Tbh i always pick fey touch and then reflavor it. I have an aberrant mind sorcerer with it that i flavour as a consequence of his aberrant origins, misty step now is him floating away very fast and hex is him reaching into the target mind to affect them whenever he deals damage. On my shadow monk with ties with the shadowfell you would think shadow touched would be better but no, the subclass already gives you invisibility options and the one first level spell option is too limited so again i reflavored fey touch into shadow touched, with misty step being similar to the subclass ability to “teleport” between shadows, and i picked hex again because damage. Fey touched is just far superior.
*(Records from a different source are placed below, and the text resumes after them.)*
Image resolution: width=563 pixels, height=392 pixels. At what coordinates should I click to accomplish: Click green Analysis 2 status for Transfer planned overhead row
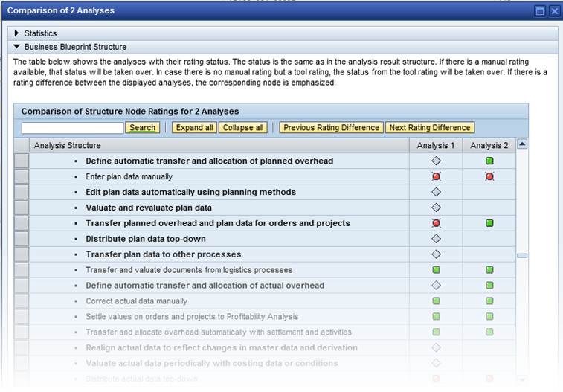489,223
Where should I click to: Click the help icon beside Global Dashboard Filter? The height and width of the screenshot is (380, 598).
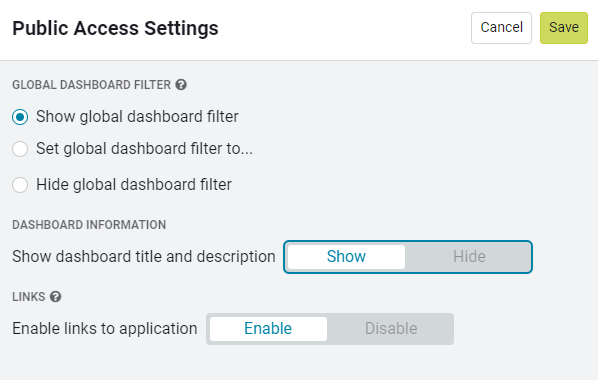[181, 85]
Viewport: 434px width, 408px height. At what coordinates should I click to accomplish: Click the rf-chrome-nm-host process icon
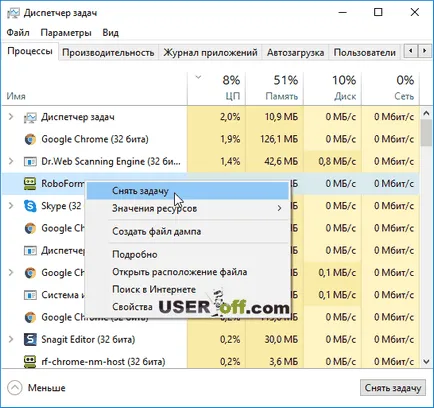pos(30,361)
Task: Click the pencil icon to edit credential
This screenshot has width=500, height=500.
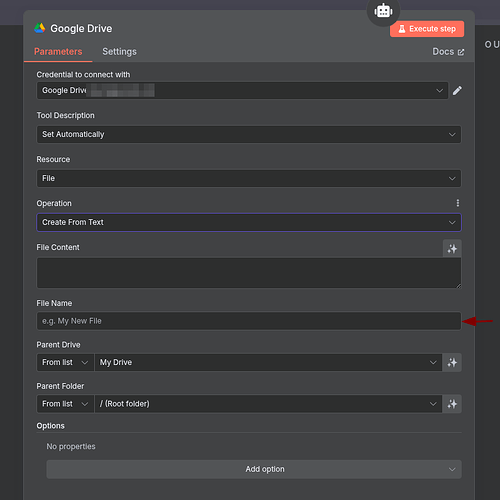Action: tap(457, 90)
Funny thing. I once played a fairy, and I picked Shadow Touched instead of Fey Touched. Invisibility and Silent Image once a day for free is very thematically appropriate for fey glamour
I'm taking Poisoner on a necromancer wizard. I might not be making many weapon attacks, but my skeletons (and other allies) sure will. Sure, it might not always be useful damage, but it'll cut down enemies that aren't immune and each time it does is more health and resource we get to keep throughout the day. I just have to keep a good poison supply from a familiar or a _polymorphed_ ally and we're good.
I think Eldritch Adept is underrated here. Two points: 1) You can take Eldritch Mind. This is essentially a mini War Caster. Advantage on Con saves is what you take War Caster for most of the time anyways. 2) You can swap out the invocation EVERY LEVEL UP. This means you can bounce between Eldritch Mind, Armor of Shadows, Beast Speech, etc. There are so many good options that you can pick and choose every level up. I think for any Charisma characters considering a Warlock dip this feat give you LOTS of options. Worst case scenario you just keep advantage on concentration checks up the whole time.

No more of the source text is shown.